Alan Moore launched the first volume of "League of Extraordinary Gentlemen" in 1999 as part of his ABC Comics line, and these stories have continued through a subsequent volume, a standalone graphic novel, and now a series of three graphic novellas comprising a third volume. The series is now released by Top Shelf after Moore's breach with DC publishing, ironically prompted by circumstances surrounding the awful 2003 film adaptation of "League of Extraordinary Gentlemen" volume one. "1969" is the second of the three-volume "Century" series which began with "1910", published in May of 1910. "1969" continues many of the things that fans of the series have come to enjoy about it; while I appreciate much of what Moore is doing, I've always had some reservations about the League as a project, and those continue to be in evidence here. Spoilers follow.
Our story opens with ritual murder, followed by the return to Britain of what has become the League's three regular characters in the 20th century: Bram Stoker's Mina Murray, H. Rider Haggard's Allan Quatermain, and Virginia Woolf's immortal Orlando (who spends the story as a male). London is now in the midst of the swinging 60s (though given Moore's writing style, it's only moderately more sexual than the other venues we've visited), and the heirs of the evil wizard Oliver Haddo are still out to raise the Anti-Christ. It's up to our lead trio to intercept Haddo's men, all the while walking through a galaxy of obscure cultural references (obscure particularly, in many instances, to non-Britons). While past iterations of the League existed in a world drawn almost exclusively from books and plays, the mid-20th century is a multimedia age, and so a panoply of individuals from television and film put in appearances.
I increasingly find that Moore's work on the "League" fits the definition of 'sound and fury, signifying nothing'; there's a cleverness to Moore's deployment of so many characters, but there's little meaning to any of it. It's "Where's Waldo?" writ large, and for a project that has occupied so much of Moore's time over the last decade, that's a little discouraging.
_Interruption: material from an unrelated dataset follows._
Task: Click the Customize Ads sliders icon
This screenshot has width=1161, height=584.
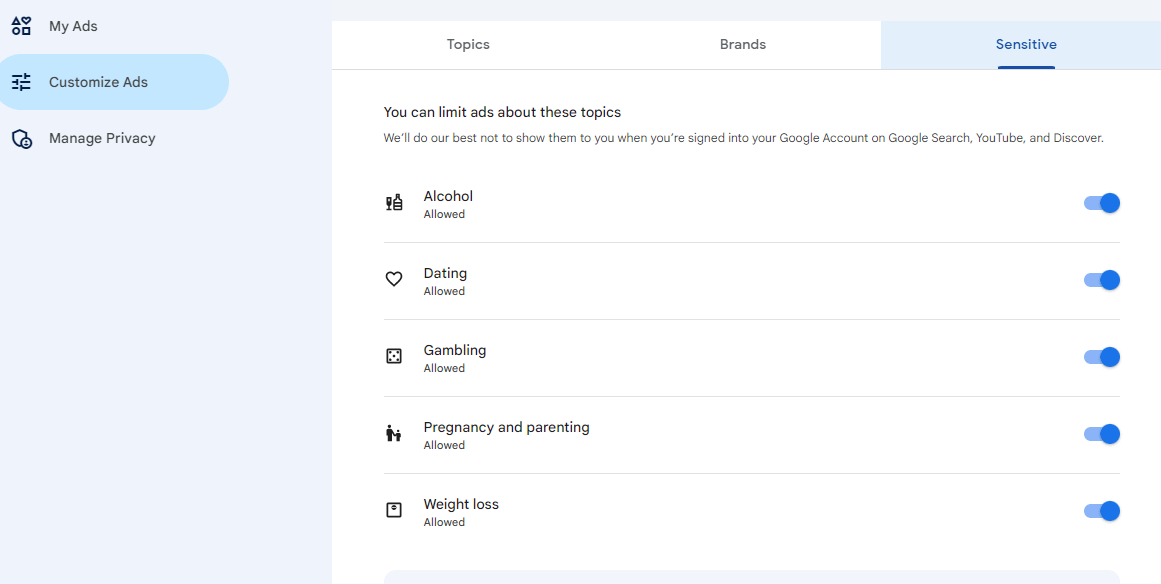Action: (21, 82)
Moore is the greatest living comics writer and his best works are among the most interesting literature of the late 20th century. While it's silly not to allow some indulgences, this feels like it's becoming more and more inessential the further it goes along. In particular, Mina and Allan, the continuing characters, are now so removed from their original contexts that it's hard to relate them to them. On the plus side, I enjoyed Moore's brazen use of a very familiar pop culture figure (albeit in a lawyer-friendly way) as the latest avatar of Haddo.
Clever and well-illustrated, but a bit disappointing.